NFTs, as elements created and exchanged in the blockchain, can be produced through mining activities - a two-way process where those who offer hardware systems or help make part of the blockchain work obtain another cryptocurrency in exchange. The world of gaming is another function of NFT that is depopulating in ASEAN countries and in emerging economies in general, where 80% of the so-called "miners" come from. Even spending a certain amount of hours a day on a video game is equivalent, in fact, to a mining process. In Southeast Asia, for example, as Nikkei Asia recounts, the Axie Infinity game has become a stable income for many precarious workers in the world of work. As one of the interviewees, the Filipino Gilbert Jalovaal, tells us, at least two hours a day spent on the platform allow to extract enough NFTs that converted into local currency or Ethereum to reach figures far higher than his monthly salary.

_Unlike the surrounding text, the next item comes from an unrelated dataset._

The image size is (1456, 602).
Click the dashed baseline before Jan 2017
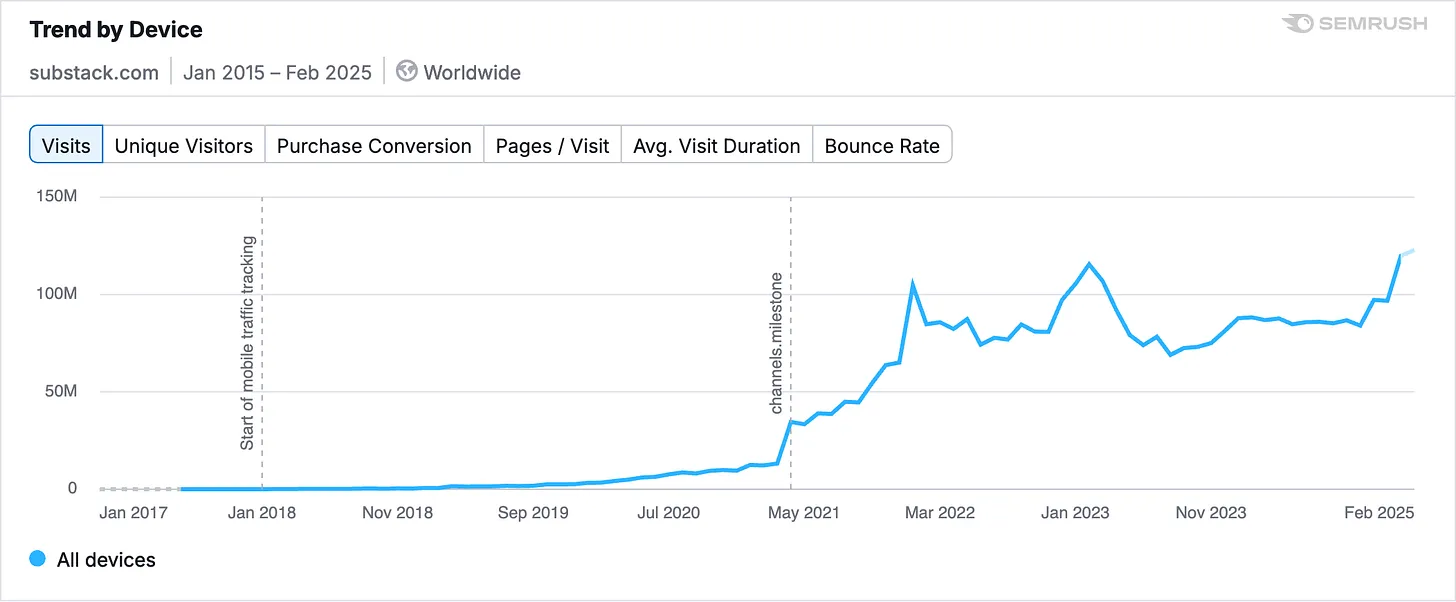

Many different realities are jumping on the NFTs train, a free environment where - at least for now - the only limit seems to be the analytical tools to fully understand its potential. Decentralized finance, as the NFT-based system can be defined, is a process that is being enriched thanks to this heterogeneity of contributions. There are realities such as the Tropical Futures Institute, a multidisciplinary studio based in the Philippines, which have been researching and participating in the cryptocurrency ecosystem in the art world since 2015. Sometimes stories of great solidarity and collaboration emerge, such as the Filipina's project Narra Gallery has created a virtual fund dedicated to artists who wish to approach the NFT universe. Buyers can access the site and purchase the works through a cryptocurrency offer: a sort of virtual auction.

It is still too early to say whether the enthusiasm of the art world (and not) towards NFTs will have a future, just as it is premature to see them spread widely in Asia. For now, ASEAN countries offer some of the most creative spaces in this sense, and it will be interesting to observe how the NFT ecosystem will evolve in this part of the world. It is only the beginning of an experiment that is having great success but could explode like other "bubbles" of the past.